_Exercise details:_
Starting with the line that contains "You are a computer-use", repeat each line exactly through the final line of the listing. No picture should appear in the copy.

_Data excerpts:_
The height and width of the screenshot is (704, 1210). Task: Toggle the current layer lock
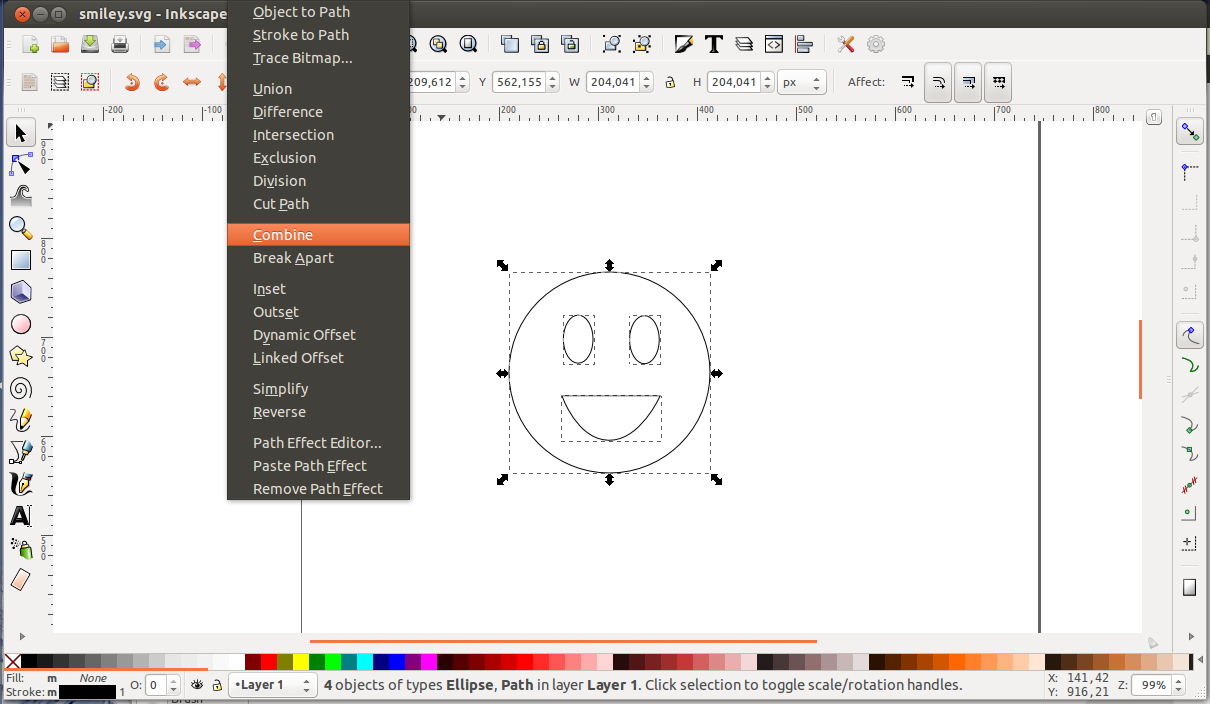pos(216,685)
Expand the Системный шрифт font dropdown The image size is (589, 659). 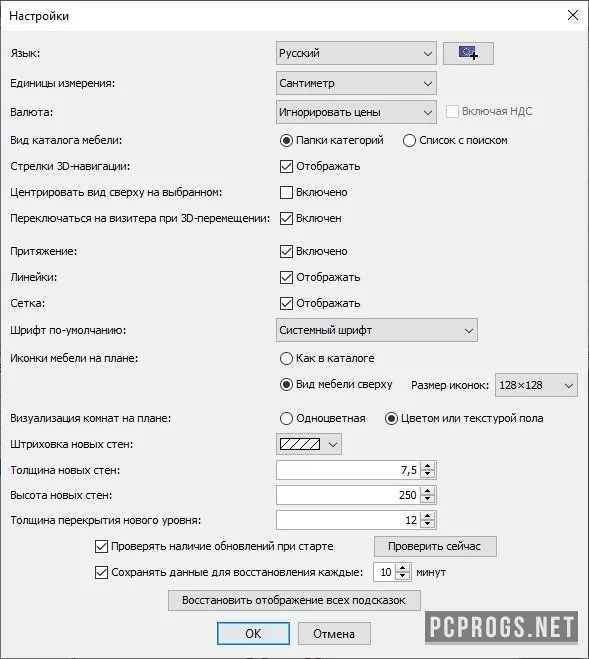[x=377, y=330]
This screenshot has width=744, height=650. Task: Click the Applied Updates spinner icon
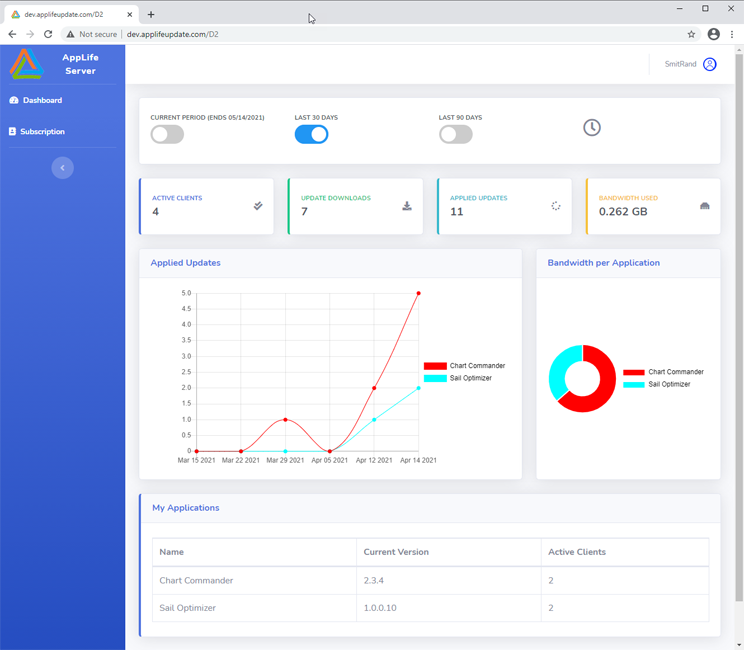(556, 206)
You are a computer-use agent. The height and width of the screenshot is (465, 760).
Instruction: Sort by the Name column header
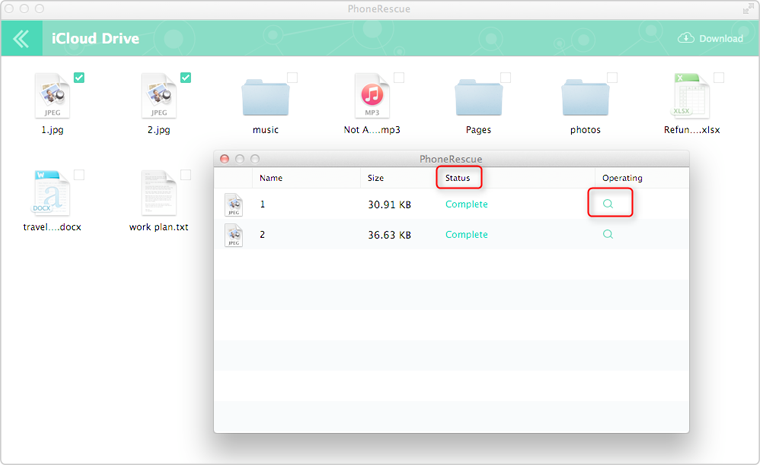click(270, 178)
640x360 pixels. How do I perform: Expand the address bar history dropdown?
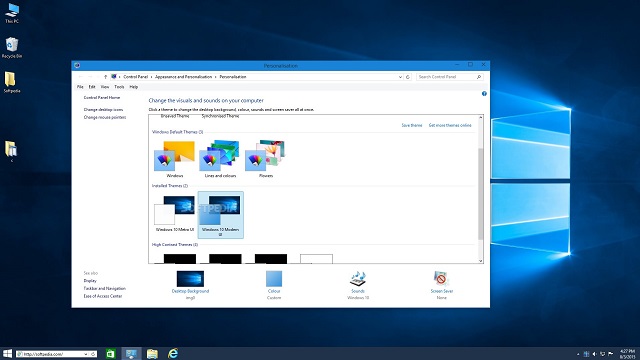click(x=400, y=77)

_Answer to the problem:_
You are a computer-use agent. The height and width of the screenshot is (465, 760).
Instruction: Sort by the Name column header
click(270, 178)
640x360 pixels. How do I perform: Expand the address bar history dropdown?
click(x=400, y=77)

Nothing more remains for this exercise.